The Republican National Convention sent chills down the sensitive spines of progressive journalists across the country, who saw in Milwaukee tidings of doom and gloom. One such excitable soul is Chris Lehmann, D.C. bureau chief at The Nation. According to him, the occasion marked the day Republicans put on the grisly garb of “blood-and-soil politics” and transformed into the party of Pat Buchanan.
Lehmann should be thanking the GOP. The truth is that the Republican Party has managed to murder Buchananism while wearing its face as a mask, like Buffalo Bill in The Silence of the Lambs.

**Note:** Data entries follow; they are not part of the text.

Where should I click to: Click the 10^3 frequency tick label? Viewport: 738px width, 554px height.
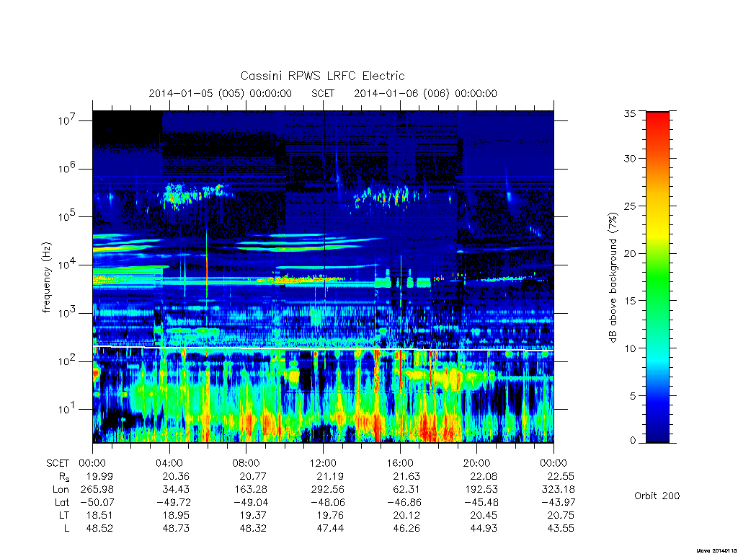tap(67, 313)
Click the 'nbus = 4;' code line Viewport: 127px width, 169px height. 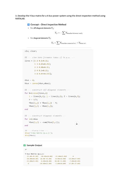click(29, 80)
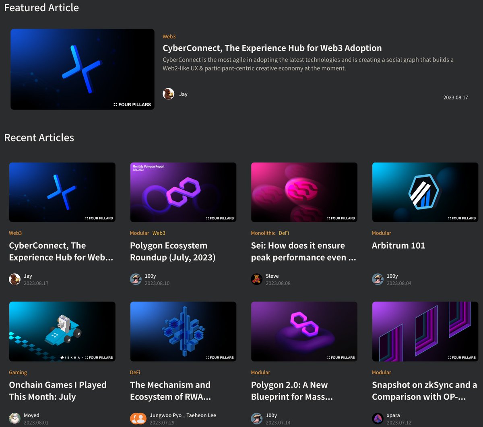Select the Web3 tag on featured article
The width and height of the screenshot is (483, 427).
click(169, 36)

The focus of the story in The Nation is the speech delivered at the RNC by Ohio Senator J.D. Vance, Donald Trump’s running mate. In both the selection of Vance as Donald Trump’s new running mate and in Vance’s oratory, Lehmann sees the specter of Buchanan, pitchfork aloft in hand. He writes:
Trump’s own listless, meandering, and astoundingly long acceptance speech on the convention’s last night only made it all the more clear that the MAGA torch is being passed to a more focused and clear-eyed generation of ideologues, with Vance as their de facto leader. But the party’s fulsome embrace of a blood-and-soil brand of economic nationalism, as epitomized by Vance’s speech before the convention on Wednesday, shows that it’s Pat Buchanan who is the ideological forefather of the 21st-century Republican Party.
Lehmann is correct that Trumpism has been an incoherent ideology, defined by a stark difference between rhetoric and reality. But his assessment of Vance is completely baffling.

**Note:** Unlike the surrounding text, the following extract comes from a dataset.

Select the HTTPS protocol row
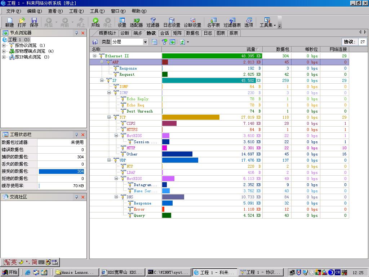 point(132,129)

First, Vance’s real views are still somewhat opaque, given that he hasn’t held political office very long and has undergone a dramatic shift from an Obama-admiring, anti-Trump Republican to now, apparently, the heir apparent to MAGA. Second, Vance’s speech at the convention was a far cry from radical. He said that America is home to a real, flesh and blood historical people, but that it’s also “founded on brilliant ideas” and that it welcomes “newcomers into our American family,” so long as “we allow them on our terms.”

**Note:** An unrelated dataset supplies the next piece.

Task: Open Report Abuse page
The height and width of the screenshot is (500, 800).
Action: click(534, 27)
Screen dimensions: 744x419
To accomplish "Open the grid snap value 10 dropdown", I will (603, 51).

Similar arguments were made by other RNC speakers, like biotech entrepreneur Vivek Ramaswamy, who condemned illegal immigration while praising the farce that is mass legal immigration today. Ramaswamy’s businesses have utilized the H-1B visa program, notoriously a source of cheaper labor for companies that don’t want to pay an American worker a proper wage. But more to the point, condemning illegal immigration while exalting legal immigration, which is, under the status quo, deeply problematic in its own way, is not exactly a paleoconservative battle cry.
In fact, it’s hard to comprehend how Lehmann watched the entire convention—assuming he did—and came away thinking it was something Pitchfork Pat would call his own.
The first night of the convention featured Amber Rose, a rapper who characterized Christian beliefs as “manipulative” and just recently praised Satanism as a “very rational, logical religion” that helps “a lot of women to get abortions.” Prominent Trump-aligned influencers attacked those who condemned the decision to turn Rose into a new face of the new party. The GOP platform itself was gutted by Trump, with Republican activists describing what was effectively a coup in which delegates had little to no say in defining what the party stands for and believes going forward. Christians and social conservatives were told to take the scraps or kick rocks. The Log Cabin Republicans even declared total victory. The group’s president tweeted on the first night of the RNC: “It’s official! The national GOP platform has been stripped of all anti-LGBT language! Inclusion won! Thank you @realDonaldTrump!”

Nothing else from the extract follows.